Un dieu vert n’existe pas
Deux limites majeures se posent toutefois à un traitement réaliste des enjeux environnementaux dans les jeux de gestion, considère Joost Vervoort, professeur associé au département de développement durable de l’université d’Utrecht. « La plupart des titres cités ne mettent en œuvre que des solutions technologiques et ingénieuriales pour traiter les crises écologiques et climatiques. C’est une grande limitation car elles ont d’autres facettes », détaille le Néerlandais qui enseigne le gamedesign sous le prisme de l’écologie.

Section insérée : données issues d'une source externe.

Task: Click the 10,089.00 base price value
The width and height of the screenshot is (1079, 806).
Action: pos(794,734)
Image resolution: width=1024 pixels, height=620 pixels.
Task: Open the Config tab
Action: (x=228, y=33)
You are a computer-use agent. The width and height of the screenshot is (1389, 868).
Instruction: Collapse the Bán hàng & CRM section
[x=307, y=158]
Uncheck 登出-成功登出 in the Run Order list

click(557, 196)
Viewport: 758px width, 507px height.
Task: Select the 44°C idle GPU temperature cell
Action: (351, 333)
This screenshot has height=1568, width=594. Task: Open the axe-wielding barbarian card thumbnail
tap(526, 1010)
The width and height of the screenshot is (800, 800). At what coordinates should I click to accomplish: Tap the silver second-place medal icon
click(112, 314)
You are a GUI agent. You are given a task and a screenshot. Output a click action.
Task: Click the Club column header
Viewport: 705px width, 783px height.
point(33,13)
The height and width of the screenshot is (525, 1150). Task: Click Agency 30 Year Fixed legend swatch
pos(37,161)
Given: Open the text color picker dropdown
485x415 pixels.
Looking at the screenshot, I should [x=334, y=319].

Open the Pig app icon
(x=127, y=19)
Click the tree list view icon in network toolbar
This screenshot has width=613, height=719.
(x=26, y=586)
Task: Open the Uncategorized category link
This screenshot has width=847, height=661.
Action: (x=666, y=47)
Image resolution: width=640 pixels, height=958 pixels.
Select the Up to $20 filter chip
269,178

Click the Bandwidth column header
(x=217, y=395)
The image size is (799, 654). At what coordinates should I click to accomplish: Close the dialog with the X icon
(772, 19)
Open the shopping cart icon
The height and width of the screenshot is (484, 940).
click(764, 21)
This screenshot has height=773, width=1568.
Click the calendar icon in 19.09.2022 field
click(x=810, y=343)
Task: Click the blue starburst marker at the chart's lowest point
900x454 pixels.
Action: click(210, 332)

Ensuite, le coup de peinture verte apposé depuis peu aux jeux de gestion et de stratégie se heurte à leurs fondamentaux : « Répondre à ces crises n’est pas qu’une question de planification venant d’en haut et initiée par une personne isolée. Je recommanderais d’intégrer d’intenses discussions politiques, des conflits et différents personnages qui manifestent des émotions fortes et contradictoires sur le sujet. » Plus de réalisme et de profondeur impliquerait en fin de compte de brider ce qui fait l’intérêt majeur des jeux de gestion : le statut proche de la divinité toute-puissante accordé au joueur.
C’est d’ailleurs dans cette position que Will Wright lui-même, un an après les embouteillages et la pollution du SimCity qui l’ont rendu célèbre, mettait le joueur dans son successeur méconnu, SimEarth. Dès 1990, il le mettait ainsi au défi de faire prospérer la vie sur Terre en jouant d’un simple clic avec différentes variables très complexes, telles que la composition de l’atmosphère ou la température.